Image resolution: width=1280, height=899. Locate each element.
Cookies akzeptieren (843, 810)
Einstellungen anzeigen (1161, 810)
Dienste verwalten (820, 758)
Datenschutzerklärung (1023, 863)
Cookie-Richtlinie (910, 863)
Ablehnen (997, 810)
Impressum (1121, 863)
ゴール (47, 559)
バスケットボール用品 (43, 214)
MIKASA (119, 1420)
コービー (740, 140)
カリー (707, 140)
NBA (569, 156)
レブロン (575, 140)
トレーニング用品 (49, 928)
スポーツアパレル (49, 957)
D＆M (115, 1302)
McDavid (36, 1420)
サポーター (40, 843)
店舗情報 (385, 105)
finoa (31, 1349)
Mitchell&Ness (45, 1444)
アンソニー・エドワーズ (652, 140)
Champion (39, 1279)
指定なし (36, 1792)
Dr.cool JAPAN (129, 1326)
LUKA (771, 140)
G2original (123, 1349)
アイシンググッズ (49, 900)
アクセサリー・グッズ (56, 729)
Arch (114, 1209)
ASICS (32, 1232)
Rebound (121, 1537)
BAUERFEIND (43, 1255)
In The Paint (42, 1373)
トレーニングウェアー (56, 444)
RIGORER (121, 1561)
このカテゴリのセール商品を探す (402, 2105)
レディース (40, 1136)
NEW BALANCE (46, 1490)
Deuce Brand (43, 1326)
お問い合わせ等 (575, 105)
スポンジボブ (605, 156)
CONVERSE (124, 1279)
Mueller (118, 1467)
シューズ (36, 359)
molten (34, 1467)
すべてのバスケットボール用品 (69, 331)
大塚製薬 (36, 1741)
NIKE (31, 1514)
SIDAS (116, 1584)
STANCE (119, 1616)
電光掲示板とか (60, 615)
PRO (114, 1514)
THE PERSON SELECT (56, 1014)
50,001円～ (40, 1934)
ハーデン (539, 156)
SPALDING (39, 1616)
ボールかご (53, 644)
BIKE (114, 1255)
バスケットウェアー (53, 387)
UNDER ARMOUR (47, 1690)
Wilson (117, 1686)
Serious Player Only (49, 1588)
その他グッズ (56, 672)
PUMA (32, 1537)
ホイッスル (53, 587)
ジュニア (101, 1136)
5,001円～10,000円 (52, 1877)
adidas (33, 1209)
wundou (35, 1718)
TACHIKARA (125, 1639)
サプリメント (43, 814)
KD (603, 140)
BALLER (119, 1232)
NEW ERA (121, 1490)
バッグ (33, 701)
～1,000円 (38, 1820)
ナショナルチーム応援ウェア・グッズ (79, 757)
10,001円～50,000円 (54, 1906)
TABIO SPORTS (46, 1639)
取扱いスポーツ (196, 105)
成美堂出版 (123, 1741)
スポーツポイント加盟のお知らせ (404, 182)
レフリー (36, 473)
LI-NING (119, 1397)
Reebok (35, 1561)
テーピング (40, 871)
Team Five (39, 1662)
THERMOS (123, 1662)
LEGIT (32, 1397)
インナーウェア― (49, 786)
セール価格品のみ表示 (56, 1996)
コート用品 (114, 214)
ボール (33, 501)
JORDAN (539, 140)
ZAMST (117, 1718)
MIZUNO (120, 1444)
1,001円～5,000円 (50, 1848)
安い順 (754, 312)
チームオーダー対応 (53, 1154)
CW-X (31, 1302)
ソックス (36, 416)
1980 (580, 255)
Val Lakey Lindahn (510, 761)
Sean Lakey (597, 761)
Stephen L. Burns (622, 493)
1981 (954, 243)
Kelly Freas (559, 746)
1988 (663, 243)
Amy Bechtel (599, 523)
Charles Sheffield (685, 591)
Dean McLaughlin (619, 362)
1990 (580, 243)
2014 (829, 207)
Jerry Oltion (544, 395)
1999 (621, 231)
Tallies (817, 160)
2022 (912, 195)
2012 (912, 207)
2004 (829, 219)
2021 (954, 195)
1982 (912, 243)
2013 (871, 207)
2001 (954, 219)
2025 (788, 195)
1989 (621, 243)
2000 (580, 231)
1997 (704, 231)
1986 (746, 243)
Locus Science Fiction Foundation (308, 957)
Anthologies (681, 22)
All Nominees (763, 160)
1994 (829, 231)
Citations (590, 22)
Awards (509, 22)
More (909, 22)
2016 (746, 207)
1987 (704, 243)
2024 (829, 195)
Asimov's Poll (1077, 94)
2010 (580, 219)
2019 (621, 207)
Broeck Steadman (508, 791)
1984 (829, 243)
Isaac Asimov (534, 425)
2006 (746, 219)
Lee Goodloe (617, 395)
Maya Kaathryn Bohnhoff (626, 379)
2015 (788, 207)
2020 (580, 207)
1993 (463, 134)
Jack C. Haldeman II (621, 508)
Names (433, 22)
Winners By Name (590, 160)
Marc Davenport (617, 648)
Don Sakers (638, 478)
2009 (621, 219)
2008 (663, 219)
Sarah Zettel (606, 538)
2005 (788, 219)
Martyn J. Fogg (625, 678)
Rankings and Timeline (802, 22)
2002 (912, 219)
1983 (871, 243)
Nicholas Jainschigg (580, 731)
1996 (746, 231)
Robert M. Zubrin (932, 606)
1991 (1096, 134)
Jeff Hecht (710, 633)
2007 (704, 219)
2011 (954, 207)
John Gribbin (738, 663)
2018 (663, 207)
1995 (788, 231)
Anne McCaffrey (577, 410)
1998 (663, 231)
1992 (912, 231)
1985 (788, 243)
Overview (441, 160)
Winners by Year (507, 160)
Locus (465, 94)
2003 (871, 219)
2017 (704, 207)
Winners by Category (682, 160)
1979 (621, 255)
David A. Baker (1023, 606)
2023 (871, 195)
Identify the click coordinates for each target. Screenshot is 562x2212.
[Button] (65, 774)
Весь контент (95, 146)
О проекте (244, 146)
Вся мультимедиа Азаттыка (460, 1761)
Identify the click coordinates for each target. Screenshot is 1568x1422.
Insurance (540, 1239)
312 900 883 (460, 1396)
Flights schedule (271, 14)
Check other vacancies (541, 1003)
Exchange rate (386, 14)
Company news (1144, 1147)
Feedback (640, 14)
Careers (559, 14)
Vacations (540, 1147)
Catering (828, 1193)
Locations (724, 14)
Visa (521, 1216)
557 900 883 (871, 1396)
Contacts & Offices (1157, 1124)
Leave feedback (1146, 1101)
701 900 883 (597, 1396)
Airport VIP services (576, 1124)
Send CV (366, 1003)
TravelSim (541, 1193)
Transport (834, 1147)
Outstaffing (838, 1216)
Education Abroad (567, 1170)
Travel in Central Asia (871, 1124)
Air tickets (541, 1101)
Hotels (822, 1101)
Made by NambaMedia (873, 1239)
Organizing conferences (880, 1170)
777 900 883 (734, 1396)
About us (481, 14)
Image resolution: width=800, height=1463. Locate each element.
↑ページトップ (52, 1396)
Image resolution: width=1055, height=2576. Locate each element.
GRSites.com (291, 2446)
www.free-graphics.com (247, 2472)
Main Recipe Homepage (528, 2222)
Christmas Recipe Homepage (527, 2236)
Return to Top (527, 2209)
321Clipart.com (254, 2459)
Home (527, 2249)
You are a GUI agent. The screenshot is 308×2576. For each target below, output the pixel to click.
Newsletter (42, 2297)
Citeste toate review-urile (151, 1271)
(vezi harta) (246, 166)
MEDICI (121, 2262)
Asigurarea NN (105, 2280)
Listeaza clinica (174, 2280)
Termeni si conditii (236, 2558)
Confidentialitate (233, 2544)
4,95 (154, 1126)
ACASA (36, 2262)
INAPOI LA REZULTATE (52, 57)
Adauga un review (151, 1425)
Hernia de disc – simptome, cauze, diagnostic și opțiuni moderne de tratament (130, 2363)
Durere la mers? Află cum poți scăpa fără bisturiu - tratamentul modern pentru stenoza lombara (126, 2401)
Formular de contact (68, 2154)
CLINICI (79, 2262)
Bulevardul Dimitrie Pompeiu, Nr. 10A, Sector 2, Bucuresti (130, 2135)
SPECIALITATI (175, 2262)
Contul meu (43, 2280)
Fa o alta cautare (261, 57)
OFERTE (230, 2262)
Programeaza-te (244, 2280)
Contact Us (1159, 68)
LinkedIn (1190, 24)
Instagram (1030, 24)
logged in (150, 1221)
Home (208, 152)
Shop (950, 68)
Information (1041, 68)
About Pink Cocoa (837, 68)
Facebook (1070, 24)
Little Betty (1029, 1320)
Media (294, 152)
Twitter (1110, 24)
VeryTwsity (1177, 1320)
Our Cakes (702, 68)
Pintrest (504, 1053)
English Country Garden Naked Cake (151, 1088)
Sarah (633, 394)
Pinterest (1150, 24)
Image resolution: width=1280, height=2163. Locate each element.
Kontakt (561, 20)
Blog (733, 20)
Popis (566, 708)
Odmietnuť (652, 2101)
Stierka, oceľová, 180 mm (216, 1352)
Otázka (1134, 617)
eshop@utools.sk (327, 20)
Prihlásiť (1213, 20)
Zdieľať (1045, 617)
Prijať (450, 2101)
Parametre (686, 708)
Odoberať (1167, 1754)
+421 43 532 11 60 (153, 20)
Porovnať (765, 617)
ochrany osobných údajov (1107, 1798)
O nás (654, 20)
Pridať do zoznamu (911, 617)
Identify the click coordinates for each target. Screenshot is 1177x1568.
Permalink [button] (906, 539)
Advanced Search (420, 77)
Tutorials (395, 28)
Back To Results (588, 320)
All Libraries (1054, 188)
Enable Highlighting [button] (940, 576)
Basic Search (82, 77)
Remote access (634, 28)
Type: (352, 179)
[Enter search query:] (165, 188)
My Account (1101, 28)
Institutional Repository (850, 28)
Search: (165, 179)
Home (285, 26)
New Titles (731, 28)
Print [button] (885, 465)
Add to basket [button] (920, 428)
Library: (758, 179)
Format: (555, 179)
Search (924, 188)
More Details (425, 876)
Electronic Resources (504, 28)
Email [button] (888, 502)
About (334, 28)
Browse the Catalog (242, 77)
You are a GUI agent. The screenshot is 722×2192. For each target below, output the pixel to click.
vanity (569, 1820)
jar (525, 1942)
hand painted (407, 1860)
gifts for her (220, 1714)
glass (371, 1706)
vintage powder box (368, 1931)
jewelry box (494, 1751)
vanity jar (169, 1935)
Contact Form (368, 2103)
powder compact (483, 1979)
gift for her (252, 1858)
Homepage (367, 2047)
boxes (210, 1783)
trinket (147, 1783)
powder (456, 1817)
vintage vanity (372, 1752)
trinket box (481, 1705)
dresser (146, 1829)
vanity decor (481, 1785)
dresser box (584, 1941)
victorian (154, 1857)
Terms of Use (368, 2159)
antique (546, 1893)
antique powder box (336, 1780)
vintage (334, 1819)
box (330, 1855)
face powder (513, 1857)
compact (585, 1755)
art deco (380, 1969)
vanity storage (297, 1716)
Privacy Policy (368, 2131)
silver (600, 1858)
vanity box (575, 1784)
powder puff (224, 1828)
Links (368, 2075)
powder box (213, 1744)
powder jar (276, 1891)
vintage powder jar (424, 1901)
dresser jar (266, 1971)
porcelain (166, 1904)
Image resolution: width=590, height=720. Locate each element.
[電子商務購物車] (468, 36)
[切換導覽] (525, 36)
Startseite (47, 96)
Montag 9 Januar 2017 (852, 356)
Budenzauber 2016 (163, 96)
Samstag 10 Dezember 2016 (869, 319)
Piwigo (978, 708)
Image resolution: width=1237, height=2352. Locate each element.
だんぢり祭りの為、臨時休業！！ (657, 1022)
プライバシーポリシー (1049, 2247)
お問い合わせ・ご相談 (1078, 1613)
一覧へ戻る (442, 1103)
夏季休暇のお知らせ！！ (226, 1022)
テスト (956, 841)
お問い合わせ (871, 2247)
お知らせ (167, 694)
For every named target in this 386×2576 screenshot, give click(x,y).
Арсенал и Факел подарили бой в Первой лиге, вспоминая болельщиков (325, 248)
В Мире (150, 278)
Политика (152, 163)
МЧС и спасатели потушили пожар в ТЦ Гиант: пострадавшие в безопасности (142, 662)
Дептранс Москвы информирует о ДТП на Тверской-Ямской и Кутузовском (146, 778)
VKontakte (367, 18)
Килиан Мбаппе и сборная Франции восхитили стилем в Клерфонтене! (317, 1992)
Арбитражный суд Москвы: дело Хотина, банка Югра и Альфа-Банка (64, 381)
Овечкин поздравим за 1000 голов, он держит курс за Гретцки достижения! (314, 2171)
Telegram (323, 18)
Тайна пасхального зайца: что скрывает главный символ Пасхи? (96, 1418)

**TASK PROMPT:**
Please copy out, word for word, the rows above from the one containing "vintage vanity (372, 1752)" through the one containing "vanity box (575, 1784)", including both.

**TASK SOLUTION:**
vintage vanity (372, 1752)
trinket box (481, 1705)
dresser (146, 1829)
vanity decor (481, 1785)
dresser box (584, 1941)
victorian (154, 1857)
Terms of Use (368, 2159)
antique (546, 1893)
antique powder box (336, 1780)
vintage (334, 1819)
box (330, 1855)
face powder (513, 1857)
compact (585, 1755)
art deco (380, 1969)
vanity storage (297, 1716)
Privacy Policy (368, 2131)
silver (600, 1858)
vanity box (575, 1784)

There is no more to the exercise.